As more retailers re-open and competition increases for tighter purse strings amidst COVID-19, brands need to pay close attention to what customers have to say.

While a minority of customers might be eager to get back to normal without any safety measures, more consumers choose retailers that make them feel comfortable shopping, such as through clear, practical physical distancing and sanitary practices.

For example, a GasBuddy analysis finds that U.S. gas stations with above-average cleanliness ratings had 17% more visits than competitors with below-average cleanliness ratings during the period of January 1, 2020 – April 30, 2020.

In addition to identifying cleanliness as a common component among positive reviews, GasBuddy also finds that how companies take care of employees and the community amidst COVID-19 can move the needle on consumer sentiment. Providing discounts to first responders, paid sick leave for employees, and hazard pay can all make a difference in the eyes of consumers.

When brands fail to take these factors into account — or when they do a great job of adapting to this environment, such as by making curbside pickup seamless — customers let retailers know through reviews. For example, Yelp data shows that one in six reviewers each day includes phrases related to COVID-19, as of the end of March.

Yelp also notes that mentions of service staff by reviewers dropped from a share of over 10% to under 2%, since some aspects of in-person customer service have become less prominent with physical distancing. Thus, retailers need to step up in other areas such as product quality and order accuracy while being clear about how they’re supporting employees and the community.

Prioritizing Customer Feedback

Some brands might feel like they don’t have the resources to analyze customer feedback at a chaotic time like this, but ignoring reviews only makes it harder to correct any problems that prevent customers from returning. In this new era, holding onto customers and giving them a reason to continue purchasing takes on heightened importance and ought to be a part of every go-to marketing strategy.

Plus, analyzing what competitors are doing right can give brands insights into how they can adapt. For example, if customers leave positive reviews for companies based on factors like offering contactless payment methods or making sanitizing wipes for shopping carts readily available, implementing these offerings could be a more cost-effective way to attract and retain customers compared with traditional advertising.

As such, companies may need to shift resources into these areas of customer service and marketing, whether that means hiring more customer experience representatives, discussing safety measures on social media, using technology to analyze customer feedback or a combination of approaches.

To start, retailers should focus their resources on diving into online reviews placed on e-commerce websites, which tend to be more genuine than the feedback left on customer surveys that large brands often deploy.
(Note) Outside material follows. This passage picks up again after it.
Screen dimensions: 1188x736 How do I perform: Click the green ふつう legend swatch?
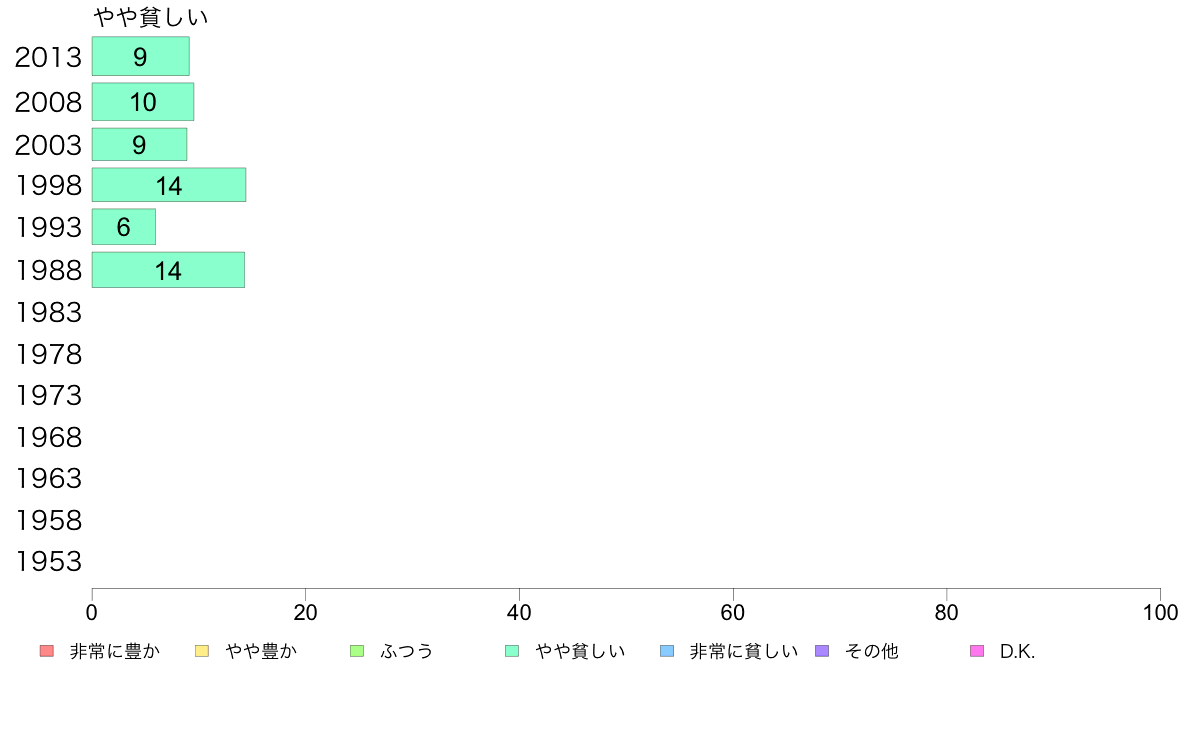pyautogui.click(x=357, y=651)
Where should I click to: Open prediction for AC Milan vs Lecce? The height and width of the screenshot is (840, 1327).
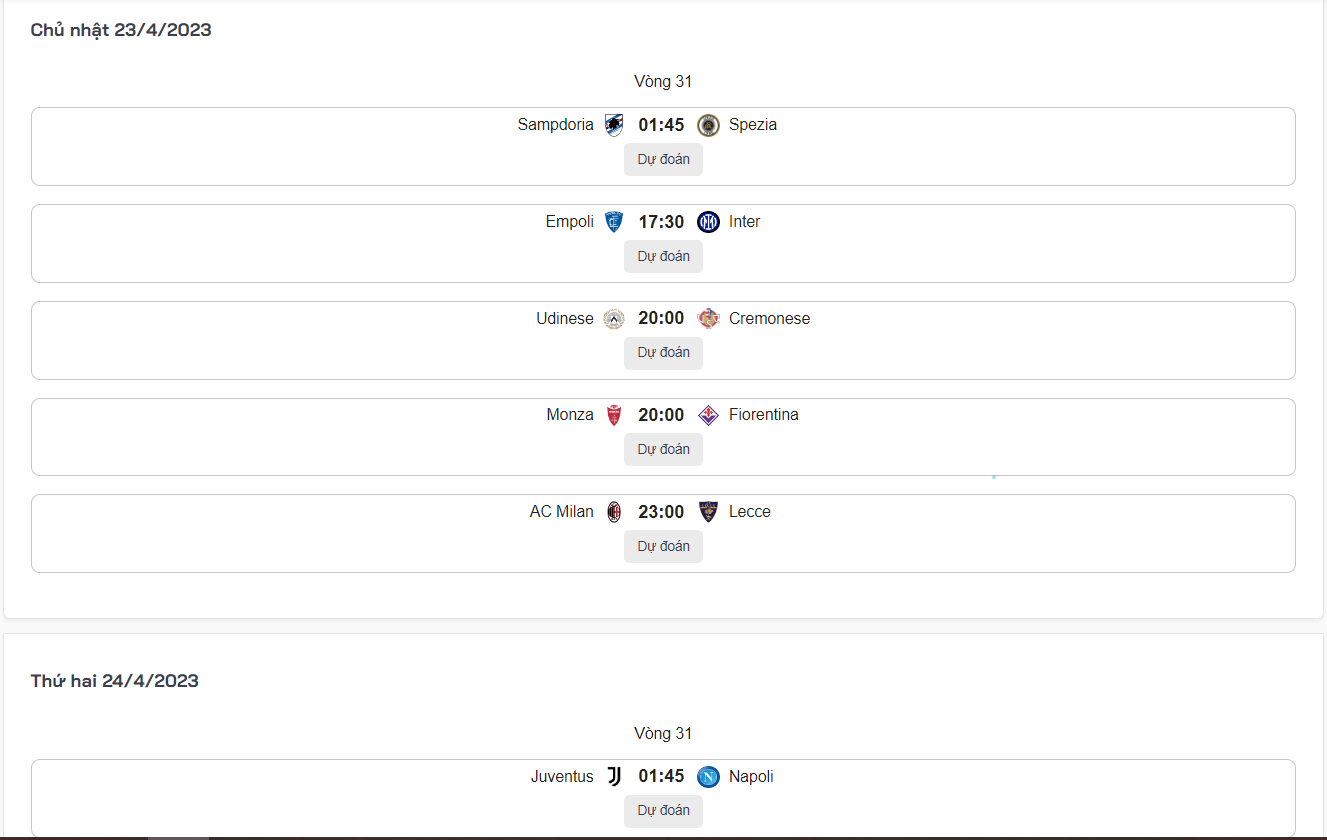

While analyzing customer surveys might be more straightforward, the sample size tends to be smaller and can yield misleading results depending on the questions posed by the brand. Instead, online reviews can more organically capture what customers are feeling in this environment, while still allowing space to comment on common areas like product/service features and experience.

In addition to looking at online reviews through sites specifically designed to allow for customer feedback, like Yelp, retailers should also look through sources such as social media. As customers talk about brand experiences on these platforms, retailers can get a more complete picture of what consumers want in this environment.

Diving Into Unstructured Data

Unstructured data, such as the text within social media posts or customer emails, can be hard to manually make sense of. Yet in this environment, unstructured data can be even more valuable, as the difference between a four – and five-star review isn’t necessarily about product quality but perhaps about an overlooked area of service related to COVID-19. As such, retailers have an even more pressing need to dive deeper than the structured data of ratings and find ways to turn anecdotes into actionable insights.

Part of diving into unstructured data involves retailers making customer feedback analysis a company-wide initiative, rather than just a customer service function. Different departments, each with their own KPIs, need to be able to review unstructured data to find ideas for improving brand marketing, product development, public relations, etc. By having more hands on deck, analyzing unstructured data becomes a bit more manageable.

Still, not every brand has the analysts and R&D resources to get the most out of unstructured data, nor do retailers necessarily want employees to take the time to read through every type of customer feedback.

That’s where automation can come in, with a growing category of unstructured data analysis tools making it more viable to quickly find insights amidst different types of feedback. For example, brands might already be using a social media management platform to schedule social media posts, and within these tools, retailers can increasingly tap into social listening capabilities to access analytics based on what customers are saying online.

Paying attention to these metrics can be the difference between quickly figuring out what makes customers comfortable shopping in certain stores vs. guessing what customers want and falling behind. In this tenuous environment, retailers can’t afford to wait. Listening to customers now is the fastest way to figure out how to best serve them.